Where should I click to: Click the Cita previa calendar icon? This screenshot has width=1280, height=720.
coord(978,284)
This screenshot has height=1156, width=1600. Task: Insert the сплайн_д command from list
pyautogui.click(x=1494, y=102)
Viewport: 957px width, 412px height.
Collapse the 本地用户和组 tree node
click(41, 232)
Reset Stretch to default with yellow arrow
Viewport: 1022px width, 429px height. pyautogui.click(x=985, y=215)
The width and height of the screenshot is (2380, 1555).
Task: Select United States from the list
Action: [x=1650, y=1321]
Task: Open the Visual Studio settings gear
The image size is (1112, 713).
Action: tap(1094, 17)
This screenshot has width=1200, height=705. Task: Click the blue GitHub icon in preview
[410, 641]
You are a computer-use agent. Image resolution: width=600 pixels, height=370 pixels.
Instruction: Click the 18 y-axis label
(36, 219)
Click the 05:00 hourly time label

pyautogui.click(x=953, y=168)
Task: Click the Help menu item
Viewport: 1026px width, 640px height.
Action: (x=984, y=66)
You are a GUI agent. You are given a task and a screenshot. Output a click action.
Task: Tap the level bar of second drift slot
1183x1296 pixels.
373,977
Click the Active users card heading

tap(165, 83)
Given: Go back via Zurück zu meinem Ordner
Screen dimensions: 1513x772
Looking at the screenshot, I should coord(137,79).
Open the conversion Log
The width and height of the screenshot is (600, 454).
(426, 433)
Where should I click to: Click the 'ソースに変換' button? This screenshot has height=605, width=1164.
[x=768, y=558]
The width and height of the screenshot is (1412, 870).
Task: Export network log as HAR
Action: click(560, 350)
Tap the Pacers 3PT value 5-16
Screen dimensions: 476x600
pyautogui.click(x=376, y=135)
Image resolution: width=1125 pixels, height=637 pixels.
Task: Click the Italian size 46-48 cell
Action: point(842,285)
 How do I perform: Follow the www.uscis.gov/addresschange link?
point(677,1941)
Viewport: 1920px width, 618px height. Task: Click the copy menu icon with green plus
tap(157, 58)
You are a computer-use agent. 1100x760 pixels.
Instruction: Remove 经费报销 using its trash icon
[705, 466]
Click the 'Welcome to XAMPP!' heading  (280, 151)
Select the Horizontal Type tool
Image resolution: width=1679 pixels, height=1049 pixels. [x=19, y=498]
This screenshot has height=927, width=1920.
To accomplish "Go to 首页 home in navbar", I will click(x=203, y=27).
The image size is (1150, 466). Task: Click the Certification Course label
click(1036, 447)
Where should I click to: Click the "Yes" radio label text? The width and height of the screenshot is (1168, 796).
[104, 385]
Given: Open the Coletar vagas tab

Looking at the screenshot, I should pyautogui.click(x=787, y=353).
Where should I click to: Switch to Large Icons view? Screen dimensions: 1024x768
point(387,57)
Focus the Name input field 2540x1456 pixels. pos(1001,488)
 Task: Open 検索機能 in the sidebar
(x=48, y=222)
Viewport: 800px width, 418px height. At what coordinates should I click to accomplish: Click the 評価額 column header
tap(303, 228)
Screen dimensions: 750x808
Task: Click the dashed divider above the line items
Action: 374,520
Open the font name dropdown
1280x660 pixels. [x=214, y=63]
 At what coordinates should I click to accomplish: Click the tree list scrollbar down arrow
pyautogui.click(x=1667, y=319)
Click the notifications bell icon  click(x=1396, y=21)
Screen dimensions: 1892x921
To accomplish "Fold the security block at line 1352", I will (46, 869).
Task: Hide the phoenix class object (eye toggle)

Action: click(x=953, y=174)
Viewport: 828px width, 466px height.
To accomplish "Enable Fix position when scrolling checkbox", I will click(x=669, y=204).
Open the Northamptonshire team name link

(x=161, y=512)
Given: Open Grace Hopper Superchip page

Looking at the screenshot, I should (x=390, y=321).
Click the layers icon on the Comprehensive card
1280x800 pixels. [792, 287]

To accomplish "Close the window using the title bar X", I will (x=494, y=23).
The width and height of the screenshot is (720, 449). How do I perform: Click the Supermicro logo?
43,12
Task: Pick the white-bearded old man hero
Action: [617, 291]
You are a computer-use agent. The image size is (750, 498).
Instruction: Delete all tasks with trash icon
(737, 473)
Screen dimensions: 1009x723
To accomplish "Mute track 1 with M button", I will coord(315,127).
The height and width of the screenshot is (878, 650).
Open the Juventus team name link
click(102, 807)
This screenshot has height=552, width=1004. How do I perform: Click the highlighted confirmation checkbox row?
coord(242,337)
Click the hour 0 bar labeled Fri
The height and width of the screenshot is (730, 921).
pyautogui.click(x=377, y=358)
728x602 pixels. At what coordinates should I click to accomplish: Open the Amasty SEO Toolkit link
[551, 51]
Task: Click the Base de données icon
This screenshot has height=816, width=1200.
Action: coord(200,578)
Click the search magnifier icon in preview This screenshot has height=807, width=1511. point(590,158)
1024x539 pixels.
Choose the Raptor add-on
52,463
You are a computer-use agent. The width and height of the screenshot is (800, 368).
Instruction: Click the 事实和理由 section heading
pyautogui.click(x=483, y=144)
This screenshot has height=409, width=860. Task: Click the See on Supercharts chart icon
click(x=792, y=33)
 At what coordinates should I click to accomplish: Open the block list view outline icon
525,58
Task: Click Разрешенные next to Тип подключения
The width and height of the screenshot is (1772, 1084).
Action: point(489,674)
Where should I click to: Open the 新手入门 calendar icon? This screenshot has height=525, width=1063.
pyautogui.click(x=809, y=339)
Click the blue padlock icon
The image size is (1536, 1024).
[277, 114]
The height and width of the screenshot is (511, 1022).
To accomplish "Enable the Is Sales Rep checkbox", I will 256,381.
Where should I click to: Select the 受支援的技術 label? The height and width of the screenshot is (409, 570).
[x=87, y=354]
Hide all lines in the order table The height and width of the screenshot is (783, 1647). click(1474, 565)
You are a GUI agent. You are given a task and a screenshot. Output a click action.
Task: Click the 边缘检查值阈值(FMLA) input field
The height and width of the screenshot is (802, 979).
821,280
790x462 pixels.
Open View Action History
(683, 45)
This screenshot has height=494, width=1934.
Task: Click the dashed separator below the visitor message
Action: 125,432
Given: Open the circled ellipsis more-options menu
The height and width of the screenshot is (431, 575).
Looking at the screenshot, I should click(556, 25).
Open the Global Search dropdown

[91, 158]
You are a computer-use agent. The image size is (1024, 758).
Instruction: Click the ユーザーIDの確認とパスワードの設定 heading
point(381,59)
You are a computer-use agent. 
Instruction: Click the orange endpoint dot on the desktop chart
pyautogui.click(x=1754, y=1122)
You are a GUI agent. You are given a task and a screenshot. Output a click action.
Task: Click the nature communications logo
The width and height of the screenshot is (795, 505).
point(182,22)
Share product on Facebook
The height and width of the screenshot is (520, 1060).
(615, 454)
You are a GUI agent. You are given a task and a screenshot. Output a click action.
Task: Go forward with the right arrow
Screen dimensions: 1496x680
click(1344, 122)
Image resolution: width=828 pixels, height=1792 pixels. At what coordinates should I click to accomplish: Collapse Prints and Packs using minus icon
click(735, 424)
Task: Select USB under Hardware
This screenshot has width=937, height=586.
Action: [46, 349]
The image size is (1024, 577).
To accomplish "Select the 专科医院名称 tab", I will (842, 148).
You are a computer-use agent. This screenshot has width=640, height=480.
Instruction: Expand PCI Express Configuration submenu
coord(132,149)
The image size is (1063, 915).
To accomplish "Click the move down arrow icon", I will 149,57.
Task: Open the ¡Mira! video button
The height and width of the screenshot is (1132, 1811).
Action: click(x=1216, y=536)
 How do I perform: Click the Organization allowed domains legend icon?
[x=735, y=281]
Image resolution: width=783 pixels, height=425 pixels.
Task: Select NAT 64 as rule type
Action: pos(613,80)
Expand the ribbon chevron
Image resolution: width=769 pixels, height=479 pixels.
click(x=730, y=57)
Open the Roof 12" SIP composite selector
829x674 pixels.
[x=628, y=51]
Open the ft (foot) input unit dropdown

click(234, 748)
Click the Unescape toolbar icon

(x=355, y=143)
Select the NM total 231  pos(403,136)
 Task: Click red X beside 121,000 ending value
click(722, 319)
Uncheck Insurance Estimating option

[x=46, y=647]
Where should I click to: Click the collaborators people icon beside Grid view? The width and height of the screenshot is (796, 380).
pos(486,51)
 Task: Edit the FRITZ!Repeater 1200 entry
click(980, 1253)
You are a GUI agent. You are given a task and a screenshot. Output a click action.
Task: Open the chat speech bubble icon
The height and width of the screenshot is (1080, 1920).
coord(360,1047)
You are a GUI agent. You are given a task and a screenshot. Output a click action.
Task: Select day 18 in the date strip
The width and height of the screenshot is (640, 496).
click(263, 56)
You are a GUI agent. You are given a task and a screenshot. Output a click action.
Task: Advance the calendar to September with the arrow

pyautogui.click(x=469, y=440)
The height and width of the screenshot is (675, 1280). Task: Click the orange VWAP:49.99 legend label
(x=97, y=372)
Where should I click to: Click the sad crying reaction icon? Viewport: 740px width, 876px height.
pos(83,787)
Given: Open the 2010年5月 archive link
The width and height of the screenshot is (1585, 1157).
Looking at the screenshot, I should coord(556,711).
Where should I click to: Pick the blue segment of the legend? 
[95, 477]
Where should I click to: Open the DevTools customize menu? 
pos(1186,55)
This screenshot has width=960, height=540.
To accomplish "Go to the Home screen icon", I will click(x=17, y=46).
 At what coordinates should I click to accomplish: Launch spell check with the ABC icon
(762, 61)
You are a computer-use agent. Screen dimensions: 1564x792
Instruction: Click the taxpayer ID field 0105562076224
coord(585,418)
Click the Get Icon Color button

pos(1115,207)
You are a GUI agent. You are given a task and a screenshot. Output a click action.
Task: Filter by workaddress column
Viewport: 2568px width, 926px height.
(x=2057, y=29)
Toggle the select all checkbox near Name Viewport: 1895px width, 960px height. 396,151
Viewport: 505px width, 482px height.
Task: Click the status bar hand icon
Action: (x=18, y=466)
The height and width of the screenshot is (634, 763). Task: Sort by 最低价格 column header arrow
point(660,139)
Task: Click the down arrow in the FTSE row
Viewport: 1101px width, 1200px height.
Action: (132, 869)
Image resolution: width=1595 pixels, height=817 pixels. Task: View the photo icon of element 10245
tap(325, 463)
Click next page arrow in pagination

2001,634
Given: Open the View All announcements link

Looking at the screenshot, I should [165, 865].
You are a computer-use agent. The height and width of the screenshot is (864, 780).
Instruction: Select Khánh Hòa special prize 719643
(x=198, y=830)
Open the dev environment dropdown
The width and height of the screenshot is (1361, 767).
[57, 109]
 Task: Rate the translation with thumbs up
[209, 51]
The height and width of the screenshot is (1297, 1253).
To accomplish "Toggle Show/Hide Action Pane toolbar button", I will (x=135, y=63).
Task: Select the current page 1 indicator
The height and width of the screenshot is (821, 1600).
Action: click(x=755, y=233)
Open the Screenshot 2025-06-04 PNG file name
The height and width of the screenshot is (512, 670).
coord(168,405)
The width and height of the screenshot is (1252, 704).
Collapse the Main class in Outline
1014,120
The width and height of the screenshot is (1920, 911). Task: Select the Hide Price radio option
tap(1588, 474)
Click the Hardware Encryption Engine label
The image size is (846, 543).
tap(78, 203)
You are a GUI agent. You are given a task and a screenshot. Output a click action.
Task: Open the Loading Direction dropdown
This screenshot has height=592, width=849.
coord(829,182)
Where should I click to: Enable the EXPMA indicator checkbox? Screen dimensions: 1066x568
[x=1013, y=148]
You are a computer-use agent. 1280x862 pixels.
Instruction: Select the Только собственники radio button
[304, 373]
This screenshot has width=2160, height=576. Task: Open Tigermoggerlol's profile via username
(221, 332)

[Activity]: Copy the lines above exactly, beginning at the line that has "Task: Filter by workaddress column" and stopping after the line that has "Task: Select the current page 1 indicator", and omit the rest.

[Response to the task]:
Task: Filter by workaddress column
Viewport: 2568px width, 926px height.
(x=2057, y=29)
Toggle the select all checkbox near Name Viewport: 1895px width, 960px height. 396,151
Viewport: 505px width, 482px height.
Task: Click the status bar hand icon
Action: (x=18, y=466)
The height and width of the screenshot is (634, 763). Task: Sort by 最低价格 column header arrow
point(660,139)
Task: Click the down arrow in the FTSE row
Viewport: 1101px width, 1200px height.
Action: (132, 869)
Image resolution: width=1595 pixels, height=817 pixels. Task: View the photo icon of element 10245
tap(325, 463)
Click next page arrow in pagination

2001,634
Given: Open the View All announcements link

Looking at the screenshot, I should [165, 865].
You are a computer-use agent. The height and width of the screenshot is (864, 780).
Instruction: Select Khánh Hòa special prize 719643
(x=198, y=830)
Open the dev environment dropdown
The width and height of the screenshot is (1361, 767).
[57, 109]
 Task: Rate the translation with thumbs up
[209, 51]
The height and width of the screenshot is (1297, 1253).
To accomplish "Toggle Show/Hide Action Pane toolbar button", I will (x=135, y=63).
Task: Select the current page 1 indicator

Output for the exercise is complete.